> [What is being asked]: In the data that follows, each entry is to be restated exactly.

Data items
Content starts
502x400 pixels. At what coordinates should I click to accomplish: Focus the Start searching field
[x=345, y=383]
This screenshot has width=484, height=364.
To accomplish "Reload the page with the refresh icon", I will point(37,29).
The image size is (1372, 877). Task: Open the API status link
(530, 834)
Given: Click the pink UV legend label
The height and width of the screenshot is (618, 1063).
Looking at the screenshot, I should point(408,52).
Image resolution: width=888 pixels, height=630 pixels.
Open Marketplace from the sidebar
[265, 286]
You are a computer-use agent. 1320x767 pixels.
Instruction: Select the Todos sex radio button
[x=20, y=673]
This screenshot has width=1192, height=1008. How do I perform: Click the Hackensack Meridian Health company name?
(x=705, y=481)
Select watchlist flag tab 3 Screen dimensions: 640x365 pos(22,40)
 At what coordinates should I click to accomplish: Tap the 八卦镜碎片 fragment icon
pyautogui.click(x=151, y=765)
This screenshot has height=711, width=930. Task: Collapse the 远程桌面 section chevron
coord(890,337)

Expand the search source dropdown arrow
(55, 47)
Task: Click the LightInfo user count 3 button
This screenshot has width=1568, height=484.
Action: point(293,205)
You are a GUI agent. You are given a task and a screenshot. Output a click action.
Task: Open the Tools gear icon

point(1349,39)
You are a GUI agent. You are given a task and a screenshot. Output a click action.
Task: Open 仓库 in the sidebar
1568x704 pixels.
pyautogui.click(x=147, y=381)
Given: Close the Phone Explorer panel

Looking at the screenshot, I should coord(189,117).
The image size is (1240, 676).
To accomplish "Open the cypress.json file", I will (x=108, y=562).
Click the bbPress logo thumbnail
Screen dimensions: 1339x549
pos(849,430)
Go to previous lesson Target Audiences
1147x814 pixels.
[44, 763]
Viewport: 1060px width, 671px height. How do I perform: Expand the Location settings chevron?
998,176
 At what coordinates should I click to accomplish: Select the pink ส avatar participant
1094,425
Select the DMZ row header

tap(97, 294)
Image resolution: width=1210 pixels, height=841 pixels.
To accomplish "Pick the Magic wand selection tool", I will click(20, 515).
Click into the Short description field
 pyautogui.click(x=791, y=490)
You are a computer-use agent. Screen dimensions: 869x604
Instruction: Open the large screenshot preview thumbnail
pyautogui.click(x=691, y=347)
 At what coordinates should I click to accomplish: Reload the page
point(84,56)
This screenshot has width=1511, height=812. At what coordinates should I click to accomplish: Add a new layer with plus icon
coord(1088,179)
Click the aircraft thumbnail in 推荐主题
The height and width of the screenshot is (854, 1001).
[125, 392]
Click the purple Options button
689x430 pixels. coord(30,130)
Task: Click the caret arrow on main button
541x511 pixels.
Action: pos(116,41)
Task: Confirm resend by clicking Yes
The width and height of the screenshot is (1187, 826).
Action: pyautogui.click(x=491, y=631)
Content ends
> [Response to this task]:
502x400 pixels. At what coordinates should I click to accomplish: Focus the Start searching field
[x=345, y=383]
This screenshot has width=484, height=364.
To accomplish "Reload the page with the refresh icon", I will point(37,29).
The image size is (1372, 877). Task: Open the API status link
(530, 834)
Given: Click the pink UV legend label
The height and width of the screenshot is (618, 1063).
Looking at the screenshot, I should point(408,52).
Image resolution: width=888 pixels, height=630 pixels.
Open Marketplace from the sidebar
[265, 286]
You are a computer-use agent. 1320x767 pixels.
Instruction: Select the Todos sex radio button
[x=20, y=673]
This screenshot has width=1192, height=1008. How do I perform: Click the Hackensack Meridian Health company name?
(x=705, y=481)
Select watchlist flag tab 3 Screen dimensions: 640x365 pos(22,40)
 At what coordinates should I click to accomplish: Tap the 八卦镜碎片 fragment icon
pyautogui.click(x=151, y=765)
This screenshot has height=711, width=930. Task: Collapse the 远程桌面 section chevron
coord(890,337)

Expand the search source dropdown arrow
(55, 47)
Task: Click the LightInfo user count 3 button
This screenshot has width=1568, height=484.
Action: point(293,205)
You are a GUI agent. You are given a task and a screenshot. Output a click action.
Task: Open the Tools gear icon

point(1349,39)
You are a GUI agent. You are given a task and a screenshot. Output a click action.
Task: Open 仓库 in the sidebar
1568x704 pixels.
pyautogui.click(x=147, y=381)
Given: Close the Phone Explorer panel

Looking at the screenshot, I should coord(189,117).
The image size is (1240, 676).
To accomplish "Open the cypress.json file", I will (x=108, y=562).
Click the bbPress logo thumbnail
Screen dimensions: 1339x549
pos(849,430)
Go to previous lesson Target Audiences
1147x814 pixels.
[44, 763]
Viewport: 1060px width, 671px height. How do I perform: Expand the Location settings chevron?
998,176
 At what coordinates should I click to accomplish: Select the pink ส avatar participant
1094,425
Select the DMZ row header

tap(97, 294)
Image resolution: width=1210 pixels, height=841 pixels.
To accomplish "Pick the Magic wand selection tool", I will click(20, 515).
Click into the Short description field
 pyautogui.click(x=791, y=490)
You are a computer-use agent. Screen dimensions: 869x604
Instruction: Open the large screenshot preview thumbnail
pyautogui.click(x=691, y=347)
 At what coordinates should I click to accomplish: Reload the page
point(84,56)
This screenshot has width=1511, height=812. At what coordinates should I click to accomplish: Add a new layer with plus icon
coord(1088,179)
Click the aircraft thumbnail in 推荐主题
The height and width of the screenshot is (854, 1001).
[125, 392]
Click the purple Options button
689x430 pixels. coord(30,130)
Task: Click the caret arrow on main button
541x511 pixels.
Action: pos(116,41)
Task: Confirm resend by clicking Yes
The width and height of the screenshot is (1187, 826).
Action: pyautogui.click(x=491, y=631)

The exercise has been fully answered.